Prompt: Give back, exactly as written, the lines from the beginning of the listing through the one that contains "Task: Toggle continuous page view mode".

Records for the task:

§

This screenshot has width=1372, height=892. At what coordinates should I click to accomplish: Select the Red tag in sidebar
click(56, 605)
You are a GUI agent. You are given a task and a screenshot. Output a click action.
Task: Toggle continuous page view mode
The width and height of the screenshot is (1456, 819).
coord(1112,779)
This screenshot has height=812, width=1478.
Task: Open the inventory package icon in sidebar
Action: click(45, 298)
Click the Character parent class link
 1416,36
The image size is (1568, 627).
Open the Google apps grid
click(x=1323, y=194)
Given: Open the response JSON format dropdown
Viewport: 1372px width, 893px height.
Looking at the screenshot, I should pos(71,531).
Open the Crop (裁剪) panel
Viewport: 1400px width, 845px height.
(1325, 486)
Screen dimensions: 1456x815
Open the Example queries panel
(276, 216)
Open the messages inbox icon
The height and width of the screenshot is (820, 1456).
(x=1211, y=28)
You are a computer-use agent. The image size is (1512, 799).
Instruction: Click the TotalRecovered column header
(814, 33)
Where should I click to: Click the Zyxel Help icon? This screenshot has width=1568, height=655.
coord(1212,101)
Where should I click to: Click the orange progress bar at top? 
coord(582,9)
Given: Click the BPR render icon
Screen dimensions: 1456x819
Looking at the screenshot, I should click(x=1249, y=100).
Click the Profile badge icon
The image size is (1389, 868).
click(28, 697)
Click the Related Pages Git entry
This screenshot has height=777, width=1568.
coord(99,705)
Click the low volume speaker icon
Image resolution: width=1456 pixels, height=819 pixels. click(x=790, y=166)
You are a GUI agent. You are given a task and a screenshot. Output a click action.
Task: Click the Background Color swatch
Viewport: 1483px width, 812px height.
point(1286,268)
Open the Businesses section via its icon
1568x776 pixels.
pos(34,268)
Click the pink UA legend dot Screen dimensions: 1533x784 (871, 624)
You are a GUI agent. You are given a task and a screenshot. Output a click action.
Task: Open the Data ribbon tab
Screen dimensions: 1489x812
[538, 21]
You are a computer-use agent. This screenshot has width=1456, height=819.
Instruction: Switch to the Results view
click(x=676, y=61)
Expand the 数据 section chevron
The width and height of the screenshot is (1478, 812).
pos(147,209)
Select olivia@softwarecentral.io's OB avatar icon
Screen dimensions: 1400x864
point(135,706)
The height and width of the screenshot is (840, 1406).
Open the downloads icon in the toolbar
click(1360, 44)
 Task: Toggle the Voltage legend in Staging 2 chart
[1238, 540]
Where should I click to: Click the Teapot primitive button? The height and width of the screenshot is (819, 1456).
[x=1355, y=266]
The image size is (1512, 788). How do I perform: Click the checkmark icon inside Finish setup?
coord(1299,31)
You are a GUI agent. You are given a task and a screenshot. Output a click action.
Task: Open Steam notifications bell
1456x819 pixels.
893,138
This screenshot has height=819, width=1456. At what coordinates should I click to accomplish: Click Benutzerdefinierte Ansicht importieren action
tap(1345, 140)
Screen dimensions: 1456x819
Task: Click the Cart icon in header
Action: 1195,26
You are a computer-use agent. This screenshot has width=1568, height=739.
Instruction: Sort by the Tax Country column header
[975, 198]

§

Result for this task:
This screenshot has width=1372, height=892. At what coordinates should I click to accomplish: Select the Red tag in sidebar
click(56, 605)
You are a GUI agent. You are given a task and a screenshot. Output a click action.
Task: Toggle continuous page view mode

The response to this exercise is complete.